**Quoted text:**
[R] help

Sarah Goslee sarah.goslee at gmail.com
Tue May 15 16:24:15 CEST 2012


Lotta,

If this isn't homework, then you need to read the posting guide (see
link at bottom of each posting to the list), and ask a more specific
question than "can't get any further."

What have you tried? What didn't work? Where did it go wrong? What
book are you working from? Etc. Even if not an ethics violation, your
question is too vague to be easily answered unless you can find
someone interested in working the entire problem from scratch. Since
we're all busy volunteers, that's unlikely. You need to do the work of
asking a well-formed question before you can expect much help.

Sarah

On Tue, May 15, 2012 at 10:10 AM, Eva-Lotta Blom
<eva-lotta.blom at bioenv.gu.se> wrote:
> Hello Sarah
> this is not a homework, i am trying to understand R by doing some exercise
> in my book.
> I will however participate a course in R in august and thought it could be
> good to have some
> knowledge before. I hoped for help from you since i have no instructor to
> ask, that would have been
> my first choice.
> Ill look for help somewhere else then.
> thanks anyway
> Lotta
>
>
>
> ------------------------------------------------------------------------------------
> Eva-Lotta Blom PhD student
> Dept. of BioEnv . Tjärnö
> University of Gothenburg
> 452 96 Strömstad
> Sweden
>
>
>
>
>
>
>
> 15 maj 2012 kl. 15:58 skrev Sarah Goslee:
>
> Hi,
>
> R-help is not a homework help list. If you're having trouble, you need
> to speak with your instructor instead.
>
> Best of luck,
> Sarah
>
>
> On Tue, May 15, 2012 at 8:04 AM, Eva-Lotta Blom
> <eva-lotta.blom at bioenv.gu.se> wrote:
>
>
>  1.  Emma is performing an experiment that requires individual handling of
> some animals. The sizes of the animals are lognormally distributed: The
> natural logarithms of their sizes has a normal distribution with mean 3 and
> standard deviation 0.4. The time (in minutes) it takes to handle each animal
> is given by
>
>
> 10 + s · 1.5 + eε for animals with s ≤ 20 20 + s · 0.8 + eε for animals with
> s > 20
>
>
> where ε is a random variable that is normally distributed with expectation 1
> and variance 0.3.
>
>
> For a randomly picked animal, what is the (approximate) probability that it
> can be handled in less than 30 minutes?

**Task prompt:**
Retype the part of the R-help thread that starts with the words containing "On Tue, May 15, 2012 at 10:10" and ends with "somewhere else then.". The data here has no connection to the R-help thread.

**Data provided:**
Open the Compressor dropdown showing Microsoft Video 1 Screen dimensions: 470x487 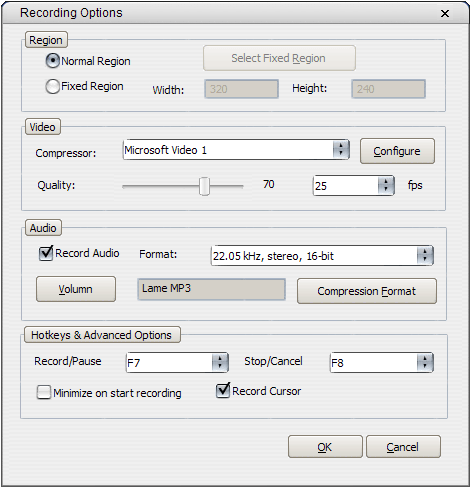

**Expected answer:**
On Tue, May 15, 2012 at 10:10 AM, Eva-Lotta Blom
<eva-lotta.blom at bioenv.gu.se> wrote:
> Hello Sarah
> this is not a homework, i am trying to understand R by doing some exercise
> in my book.
> I will however participate a course in R in august and thought it could be
> good to have some
> knowledge before. I hoped for help from you since i have no instructor to
> ask, that would have been
> my first choice.
> Ill look for help somewhere else then.